Traditional Karoo Lamb Curry

Posted on Tue January 31, 2017.

From the heart of The Lord Milner's Dining Room... Try your hand at this classic Karoo recipe. Pair with a glass of local red wine, or indeed an ice-cold beer.

The Dining Room at The Lord Milner Hotel has been serving its guests for the last 120 years; and boasts the same historic ambience found throughout Matjiesfontein. Dine in a Victorian setting filled with period antiques and let the red-jacketed porters welcome you and offer a selection of fine wines from across the Western Cape region.

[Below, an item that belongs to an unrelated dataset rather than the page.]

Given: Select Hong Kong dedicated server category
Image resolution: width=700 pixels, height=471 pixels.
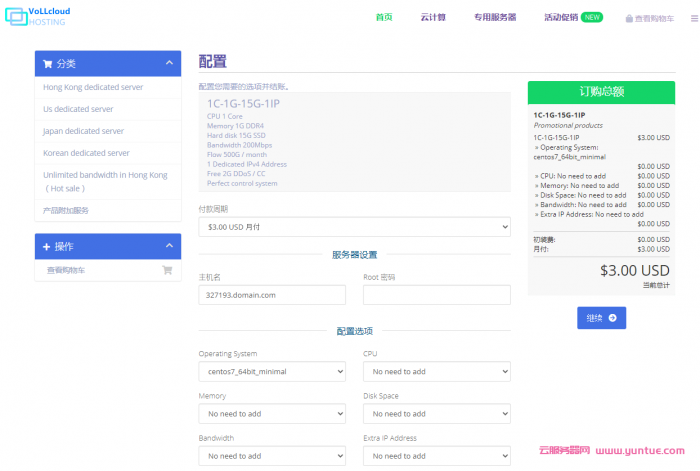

Traditional Karoo Lamb Curry
Serves 5

Curry paste:
2 knobs fresh ginger peeled
5 cloves garlic
2 whole chilies
50ml Olive Oil

2 large onions chopped
2 peppers (red or green) chopped
1kg lean lamb cubed
30ml sunflower oil
2 tablespoon curry powder
1 tablespoon mixed Marsala
1 tablespoon turmeric
1 teaspoon cloves
1 teaspoon black peppercorns
1 teaspoon cinnamon sticks
410g tomato paste
500g potatoes peeled and diced
500g carrots peeled and sliced in rings

Place the onions and peppers in a pot and fry on low heat till soft. Add 2 tablespoons of the curry paste to the onions and fry. Add all the spices and keep on stirring till the mixture is dry. Deglaze the pot with the tomato paste and 1 cup of water. Add the lamb and simmer with the lid on till the meat is just tender. Add the potatoes and carrots and keep on simmering till the potatoes are soft. Season with salt and pepper. Do not remove the whole spices.

Serve the curry with steamed white rice and sambals of your choice.